> _Your goal_:
From the line containing "Viewport: 1024px width, 899px height." down to the line containing "Expand the blue" in the records below, reproduce every line exactly, ends included, and omit all others.

> _Available data_:
○ ○ ○ ○ ○

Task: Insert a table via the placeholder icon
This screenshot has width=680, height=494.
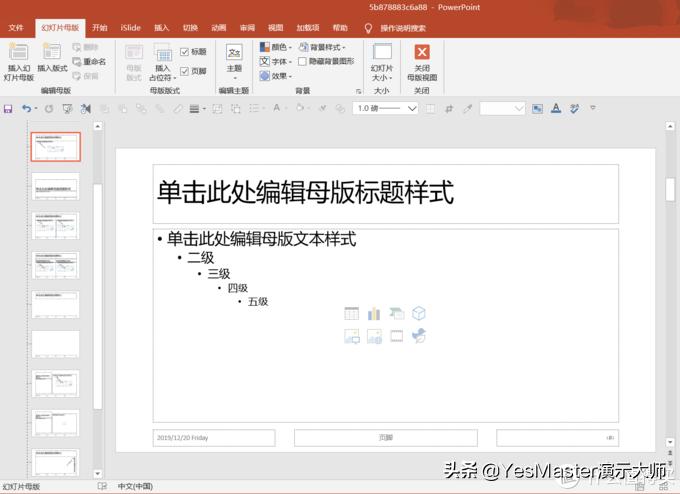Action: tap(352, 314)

○ ○ ○ ○ ○

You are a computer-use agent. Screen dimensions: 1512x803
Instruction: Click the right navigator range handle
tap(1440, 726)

○ ○ ○ ○ ○

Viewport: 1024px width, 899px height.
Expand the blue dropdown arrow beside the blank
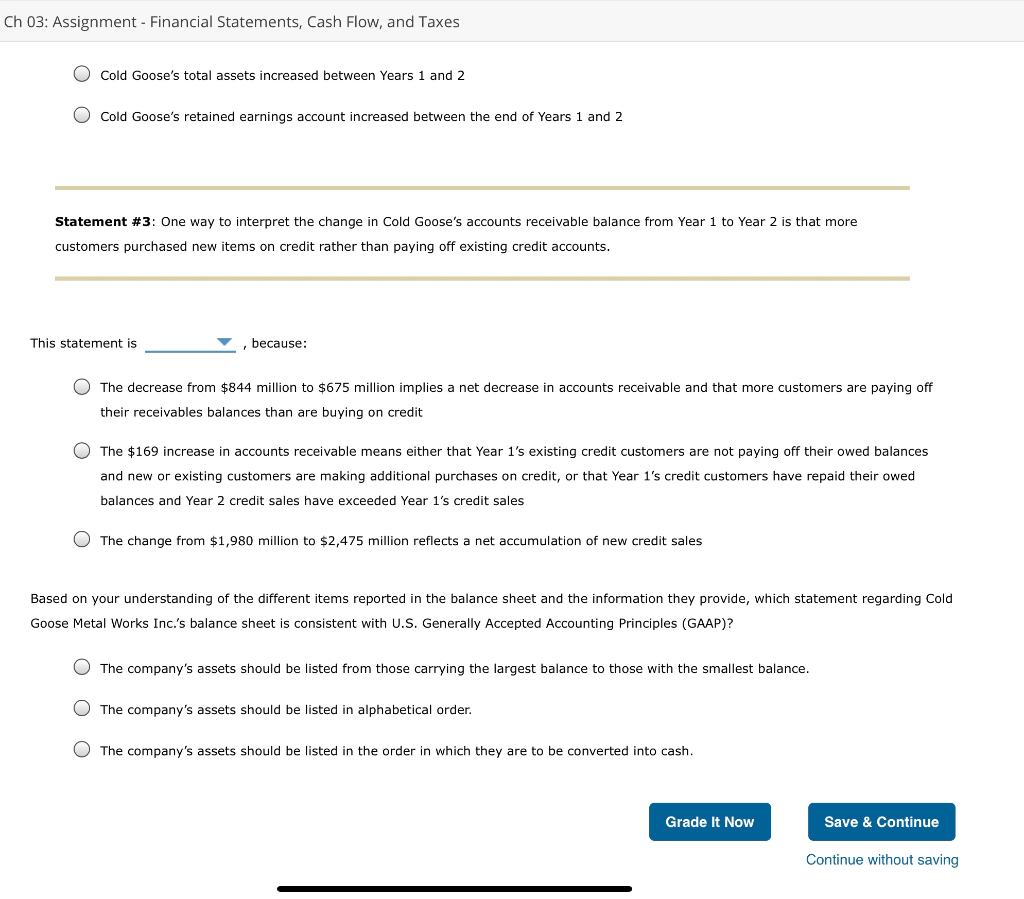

○ ○ ○ ○ ○

> _Response to the task_:
Viewport: 1024px width, 899px height.
Expand the blue dropdown arrow beside the blank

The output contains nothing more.